→ Extracted text
- - - -

It is strange to think it was 2 years ago that I noticed such symptoms. It feels strange to think now that I am in some sort of remission. That I am stable. Remission for MG is not the same as Cancer. It does not mean that they have found no signs of it and that everything is “okay”, it merely means that you are stable. However, one of the first questions they ask you once you are formally diagnosed with MG is do you think that you ever showed signs of MG any time before this point?
When they asked me that 2 years ago I was like NO! Of course not! But I was also overwhelmed by the diagnoses and the sheer amount of information that was being pumped into my brain in a short amount of time of things that I should start thinking about doing. It was not that I did not take any of it seriously, it was just that I did not understand how serious this disorder was at the time because the symptoms had not gotten nearly that bad yet. I had not even heard of it before that week and really had not had time to research it and there was limited information online. Moreover, everyone’s experiences are different so I was not sure how much I would experience and how severely.

- - - -

→ Data segment
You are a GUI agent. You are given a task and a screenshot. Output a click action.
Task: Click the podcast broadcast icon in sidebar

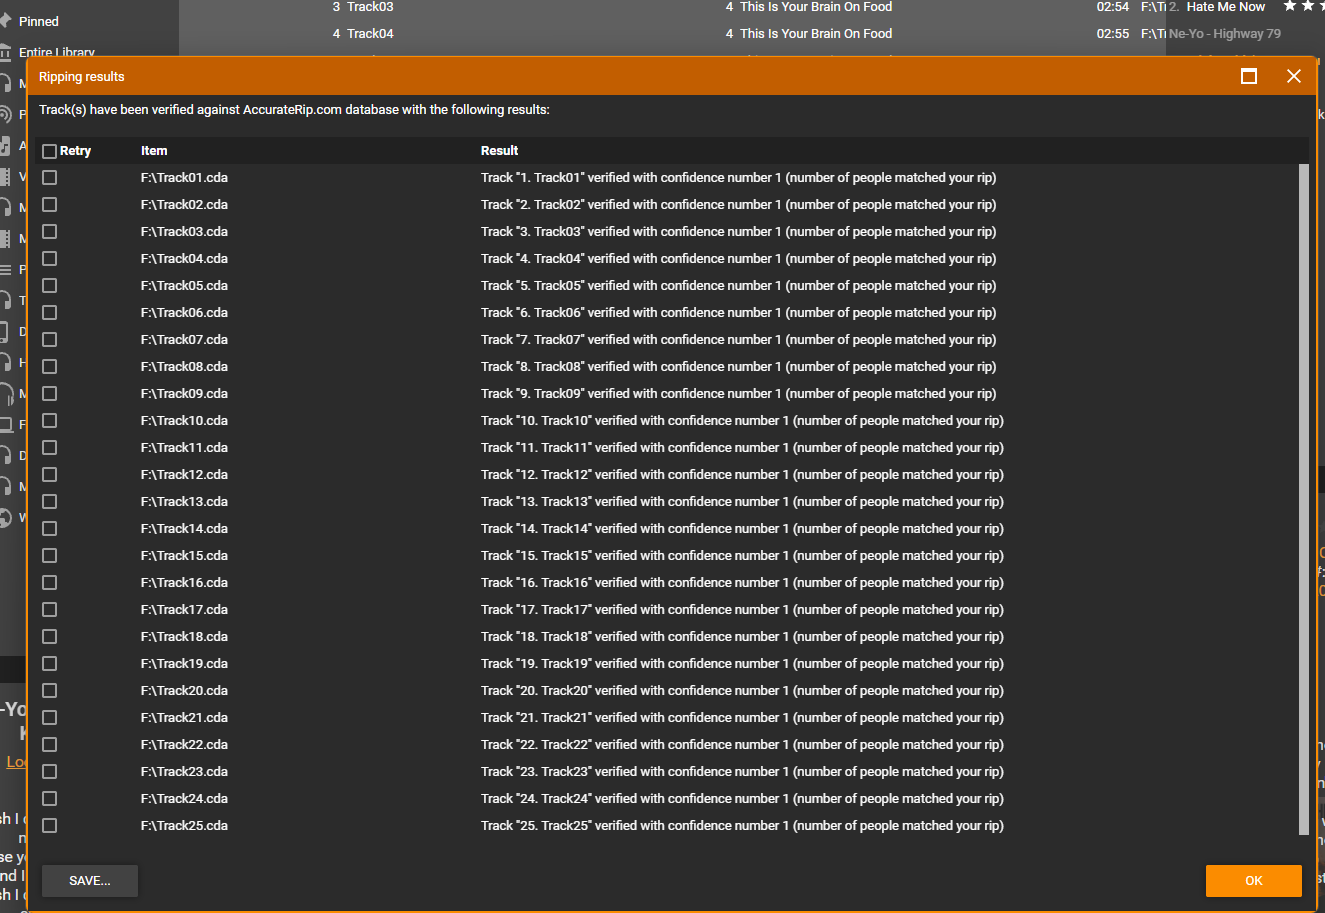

- - - -

→ Exercise aim
Extract the part of the myasthenia gravis text from "It is strange" to "before this point?", word for word. The listing was taken from a separate source.

→ Finished task
It is strange to think it was 2 years ago that I noticed such symptoms. It feels strange to think now that I am in some sort of remission. That I am stable. Remission for MG is not the same as Cancer. It does not mean that they have found no signs of it and that everything is “okay”, it merely means that you are stable. However, one of the first questions they ask you once you are formally diagnosed with MG is do you think that you ever showed signs of MG any time before this point?